Sushant Kumar

Transformers: Attention is All You Need

Table of Contents

  1. Introduction
  2. Pre-transformer Sequence Models: RNNs
  3. The Advent of Transformers
  4. Common Transformer Types
    • Encoder-Decoder Transformer
    • Decoder-Only Transformer
    • Encoder-Only Transformer
  5. Transformer Architecture
    • Attention Layers
    • Feedforward Layers

1. Introduction

Transformers are a neural network architecture that use self-attention to process sequential data in parallel. This allows the model to focus on different parts of the input independently, efficiently managing long-range dependencies. Composed of layers of self-attention and feed-forward networks called transformer blocks, it excels in tasks such as machine translation and text generation by simultaneously capturing relationships across the entire sequence.

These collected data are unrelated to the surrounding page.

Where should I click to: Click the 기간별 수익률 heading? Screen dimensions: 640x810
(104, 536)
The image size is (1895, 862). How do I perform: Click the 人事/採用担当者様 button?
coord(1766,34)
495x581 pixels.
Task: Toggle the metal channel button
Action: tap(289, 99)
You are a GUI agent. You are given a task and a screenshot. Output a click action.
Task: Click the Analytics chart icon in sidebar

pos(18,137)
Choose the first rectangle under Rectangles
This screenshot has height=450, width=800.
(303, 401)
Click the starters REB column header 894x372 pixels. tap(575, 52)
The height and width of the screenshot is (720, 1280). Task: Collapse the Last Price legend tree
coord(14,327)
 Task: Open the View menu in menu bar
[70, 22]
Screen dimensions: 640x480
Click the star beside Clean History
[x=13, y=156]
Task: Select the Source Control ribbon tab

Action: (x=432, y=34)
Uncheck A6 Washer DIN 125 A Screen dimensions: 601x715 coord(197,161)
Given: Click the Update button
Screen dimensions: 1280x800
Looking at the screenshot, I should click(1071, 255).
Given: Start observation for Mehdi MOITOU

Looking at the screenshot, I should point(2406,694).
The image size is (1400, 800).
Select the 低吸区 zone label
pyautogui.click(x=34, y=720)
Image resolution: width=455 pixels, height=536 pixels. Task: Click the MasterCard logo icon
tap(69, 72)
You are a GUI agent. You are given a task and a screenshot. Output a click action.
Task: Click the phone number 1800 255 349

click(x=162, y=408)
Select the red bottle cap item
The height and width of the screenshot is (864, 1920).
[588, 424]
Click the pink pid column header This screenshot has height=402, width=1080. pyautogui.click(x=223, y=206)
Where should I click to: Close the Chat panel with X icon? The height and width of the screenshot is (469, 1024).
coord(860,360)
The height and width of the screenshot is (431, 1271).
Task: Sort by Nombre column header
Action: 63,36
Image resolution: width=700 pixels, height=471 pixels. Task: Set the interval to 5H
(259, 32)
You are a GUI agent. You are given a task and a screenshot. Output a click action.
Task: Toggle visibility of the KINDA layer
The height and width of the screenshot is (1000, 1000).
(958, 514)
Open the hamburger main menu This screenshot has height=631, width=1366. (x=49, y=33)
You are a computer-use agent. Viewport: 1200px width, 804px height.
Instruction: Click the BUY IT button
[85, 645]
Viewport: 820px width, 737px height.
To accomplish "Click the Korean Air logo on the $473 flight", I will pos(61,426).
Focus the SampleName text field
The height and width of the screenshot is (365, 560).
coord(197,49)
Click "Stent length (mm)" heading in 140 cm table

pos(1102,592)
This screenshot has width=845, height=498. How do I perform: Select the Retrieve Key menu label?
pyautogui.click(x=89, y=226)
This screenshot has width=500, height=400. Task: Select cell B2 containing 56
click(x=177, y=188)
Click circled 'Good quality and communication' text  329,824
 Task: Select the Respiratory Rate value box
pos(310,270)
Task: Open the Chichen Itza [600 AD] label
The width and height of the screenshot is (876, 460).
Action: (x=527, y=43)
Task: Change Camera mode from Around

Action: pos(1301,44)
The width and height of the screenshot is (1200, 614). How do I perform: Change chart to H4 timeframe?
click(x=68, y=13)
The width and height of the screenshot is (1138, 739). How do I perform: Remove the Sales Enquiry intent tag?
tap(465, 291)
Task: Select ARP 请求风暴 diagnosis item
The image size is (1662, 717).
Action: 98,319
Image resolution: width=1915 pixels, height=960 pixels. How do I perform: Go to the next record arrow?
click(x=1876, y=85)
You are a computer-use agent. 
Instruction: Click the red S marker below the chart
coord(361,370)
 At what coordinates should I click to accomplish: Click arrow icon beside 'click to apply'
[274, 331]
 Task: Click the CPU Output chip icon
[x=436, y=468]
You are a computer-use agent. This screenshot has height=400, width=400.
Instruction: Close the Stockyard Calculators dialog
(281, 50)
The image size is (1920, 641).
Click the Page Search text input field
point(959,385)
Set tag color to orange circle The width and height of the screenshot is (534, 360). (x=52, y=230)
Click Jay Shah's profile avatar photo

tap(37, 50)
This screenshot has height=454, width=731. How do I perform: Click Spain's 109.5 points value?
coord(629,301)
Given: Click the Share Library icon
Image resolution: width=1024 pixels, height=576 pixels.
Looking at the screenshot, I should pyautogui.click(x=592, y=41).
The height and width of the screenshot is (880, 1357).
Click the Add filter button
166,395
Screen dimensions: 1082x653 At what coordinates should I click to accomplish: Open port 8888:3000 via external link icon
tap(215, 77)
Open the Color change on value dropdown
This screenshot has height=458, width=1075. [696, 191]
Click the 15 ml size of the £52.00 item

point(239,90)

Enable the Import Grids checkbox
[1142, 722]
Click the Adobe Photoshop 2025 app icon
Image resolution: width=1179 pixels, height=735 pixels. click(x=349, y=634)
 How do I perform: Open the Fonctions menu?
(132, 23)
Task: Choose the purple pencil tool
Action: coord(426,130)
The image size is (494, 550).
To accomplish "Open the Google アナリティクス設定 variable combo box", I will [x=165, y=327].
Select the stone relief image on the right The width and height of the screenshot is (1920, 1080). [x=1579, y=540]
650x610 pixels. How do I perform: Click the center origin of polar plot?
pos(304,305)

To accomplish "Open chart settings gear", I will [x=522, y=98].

2. Pre-transformer Sequence Models: RNNs

Recurrent Neural Networks (RNNs) were the primarily used for sequence-based tasks before the introduction of the Transformer architecture. However, these models had their limitations. RNNs suffered from the vanishing gradient problem and were slow to train. CNNs were computationally expensive and struggled with capturing long-range dependencies.

3. The Advent of Transformers

The Transformer architecture was introduced by Vaswani et al in the 2017 paper "Attention is All You Need,"[1]. Though attention mechanism were used in sequence models before as well, their work introduced a robust architectural framework that stood the test of time. It employs a self-attention mechanism that independently assesses the relevance of each input token, facilitating more effective predictions. The core design remains largely unchanged, underscoring its enduring impact on AI research and development.

Transformer Architecture

Figure 1: Simplified Transformer Architecture with Encoder and Decoder.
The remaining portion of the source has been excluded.